The effectiveness of child and adolescent psychiatric treatments in a naturalistic outpatient setting

MAREILE BACHMANN 1, CHRISTIAN J BACHMANN 1,2, KATJA JOHN 1, MONIKA HEINZEL-GUTENBRUNNER 1, HELMUT REMSCHMIDT 1, FRITZ MATTEJAT 1
PMCID: PMC2911091  PMID: 20671900

Abstract

Data concerning the effectiveness of naturalistic treatments (treatment-as-usual) in child and adolescent psychiatric (CAP) services are scarce. The purpose of this prospective observational study was to examine the effectiveness of CAP treatments in a naturalistic outpatient setting. Three hundred six patients (attention-deficit/hyperactivity disorder, ADHD, n=94; conduct disorder, CD, n=57; anxiety disorder, AD, n=53; depressive disorder, DD, n=38; other diagnostic categories, n=64), from nine child and adolescent psychiatric practices in Germany, were evaluated. Treatment effects were compared between patients who received frequent treatment and patients who only participated in diagnostics and short interventions. Since randomization was not feasible, propensity score analysis methods were used. Regarding the total sample, no significant treatment effects were found. However, a subgroup analysis of the four most frequent disorders (ADHD, CD, AD, DD) showed small to moderate treatment effects in patients with ADHD and AD. In CD and DD subgroups, no significant treatment effects could be found. “Real-world” CAP outpatient treatment seems to produce significant effects for ADHD and AD, but not for CD and DD. Compared to efficacy studies, our results show that naturalistic treatment might be better than expected.

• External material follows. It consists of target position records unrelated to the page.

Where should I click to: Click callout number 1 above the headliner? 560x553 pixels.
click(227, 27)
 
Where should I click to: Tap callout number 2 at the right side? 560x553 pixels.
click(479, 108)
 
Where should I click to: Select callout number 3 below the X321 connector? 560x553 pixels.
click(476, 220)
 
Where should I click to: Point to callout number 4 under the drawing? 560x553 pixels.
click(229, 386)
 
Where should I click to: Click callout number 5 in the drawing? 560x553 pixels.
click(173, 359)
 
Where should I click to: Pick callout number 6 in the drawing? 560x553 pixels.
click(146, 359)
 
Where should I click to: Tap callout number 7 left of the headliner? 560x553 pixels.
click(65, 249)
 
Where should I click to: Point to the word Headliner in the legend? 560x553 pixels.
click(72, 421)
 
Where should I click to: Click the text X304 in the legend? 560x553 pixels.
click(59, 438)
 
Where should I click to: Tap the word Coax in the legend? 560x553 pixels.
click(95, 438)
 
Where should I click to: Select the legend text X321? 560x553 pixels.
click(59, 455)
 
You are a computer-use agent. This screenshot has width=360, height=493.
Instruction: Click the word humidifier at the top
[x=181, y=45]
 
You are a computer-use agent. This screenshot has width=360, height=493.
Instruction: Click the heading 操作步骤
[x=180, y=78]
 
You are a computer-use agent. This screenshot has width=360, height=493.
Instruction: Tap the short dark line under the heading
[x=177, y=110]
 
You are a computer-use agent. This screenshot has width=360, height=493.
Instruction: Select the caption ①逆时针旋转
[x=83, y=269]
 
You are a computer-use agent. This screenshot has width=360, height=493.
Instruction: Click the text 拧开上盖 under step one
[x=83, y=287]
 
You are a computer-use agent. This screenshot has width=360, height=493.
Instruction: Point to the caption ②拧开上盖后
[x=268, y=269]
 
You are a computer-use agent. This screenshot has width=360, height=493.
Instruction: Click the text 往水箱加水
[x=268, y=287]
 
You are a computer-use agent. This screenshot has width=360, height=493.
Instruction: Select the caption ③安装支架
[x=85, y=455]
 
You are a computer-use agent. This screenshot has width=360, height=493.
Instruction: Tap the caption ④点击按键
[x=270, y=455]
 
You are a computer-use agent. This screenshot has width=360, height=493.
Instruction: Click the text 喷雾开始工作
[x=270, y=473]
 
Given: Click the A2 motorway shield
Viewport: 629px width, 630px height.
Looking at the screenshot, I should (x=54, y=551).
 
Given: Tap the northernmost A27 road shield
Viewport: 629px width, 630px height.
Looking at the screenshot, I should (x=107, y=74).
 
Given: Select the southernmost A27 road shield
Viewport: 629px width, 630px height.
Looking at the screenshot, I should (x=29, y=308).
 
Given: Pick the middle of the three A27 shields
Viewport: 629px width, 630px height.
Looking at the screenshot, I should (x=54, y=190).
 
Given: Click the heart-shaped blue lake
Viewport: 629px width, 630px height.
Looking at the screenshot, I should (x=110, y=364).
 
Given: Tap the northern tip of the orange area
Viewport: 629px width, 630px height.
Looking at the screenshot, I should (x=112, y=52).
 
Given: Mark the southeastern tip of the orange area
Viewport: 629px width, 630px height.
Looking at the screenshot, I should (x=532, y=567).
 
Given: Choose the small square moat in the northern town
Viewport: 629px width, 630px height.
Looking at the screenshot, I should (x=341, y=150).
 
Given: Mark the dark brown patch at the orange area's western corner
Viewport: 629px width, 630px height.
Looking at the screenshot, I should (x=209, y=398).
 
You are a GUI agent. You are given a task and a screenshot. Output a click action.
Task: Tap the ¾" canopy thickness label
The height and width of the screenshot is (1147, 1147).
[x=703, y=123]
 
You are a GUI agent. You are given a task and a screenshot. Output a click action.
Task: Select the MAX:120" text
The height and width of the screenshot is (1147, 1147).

Keywords: Adolescents, children, therapy, effectiveness, attention deficit/hyperactivity disorder, anxiety disorder, depressive disorder, conduct disorder


There are four psychiatric disorders which are particularly frequent in children and adolescents 1,2: depressive disorder (DD) and anxiety disorder (AD) as internalizing disorders, and attention-deficit/hyperactivity disorder (ADHD) and conduct disorder (CD) as externalizing disorders 3,4,5,6. Efficacy studies demonstrate that a positive treatment response in children and adolescents in an outpatient setting is far more likely to occur in those being treated for ADHD and AD than in those being treated for DD and CD in the same setting 5,6,7,8.

In meta-analyses and systematic reviews, which essentially concentrate on efficacy studies, mean effect size estimations for the treatment of mental disorders in children and adolescents range from 0.7 to 0.8 9,10,11,12,13. By contrast, the few reviews available on “usual care” studies report mean effect sizes of 0.0 14,15,16,17. In a meta-analysis of direct comparisons, Weisz et al 18 showed evidence-based youth treatments to produce significantly better outcomes than the usual interventions employed in clinical care.

There are only a small number of effectiveness studies on children and adolescents. This might be explained by the fact that controlled studies are difficult to conduct in naturalistic settings. Therefore, in therapy evaluation studies, observational study designs are frequently used, which necessitate complex statistical calculations in order to analyze causal effects.

Studies examining the dose-effect relationship in youth mental health care are rare (e.g., 22,24). Due to the fact that the definition of “dose” and “response” as well as the methods applied differ from study to study, it is difficult to compare these studies 25,26. However, the results available for children and adolescents show a trend similar to findings in adults 27. There is evidence for a minimum number of eight treatment sessions to obtain therapeutic effects 23, and the effects reached after 20 sessions do not seem to increase significantly during prolonged therapy 28.

Against the background of the above-described context, this study aimed to answer the following questions: a) how successful is therapy in child and adolescent psychiatric (CAP) practices, e.g. to what extent are effects, as described in other effectiveness studies, achieved? b) do children and adolescents with different disorders benefit similarly from CAP treatment or are there significant differences?

METHODS

Study design

The investigation was conducted between May 2004 and July 2006 in nine CAP practices in Germany. It was conceived as an observational study of naturalistic treatments (treatments as usual): a non-selected, consecutive patient sample (all new admissions to the participating CAP practices) was followed over a time span of 1 year. Data assessment was conducted in all cases, encompassing a standardized telephone interview with the main caregiver and questionnaires filled out by parents, patients (if >12 years) and therapists. Data assessment was carried out at three points of measurement: at time of referral (T1; within one week after the first diagnostic session in the practice), three months later (T2) and one year later (T3).

The study was approved by the institutional review board. Participants and their parents gave written informed consent.

Sample

A total of 1182 referred patients were enrolled in the study. At T1, 1029 caretakers (87% of all referred patients) could be contacted by telephone. Only those cases remained in the study. At T2, we conducted 927 interviews (90% of cases), and at T3, it was possible to conduct 800 telephone interviews (86% of cases). The drop-out rate from T1 to T3 was 22%.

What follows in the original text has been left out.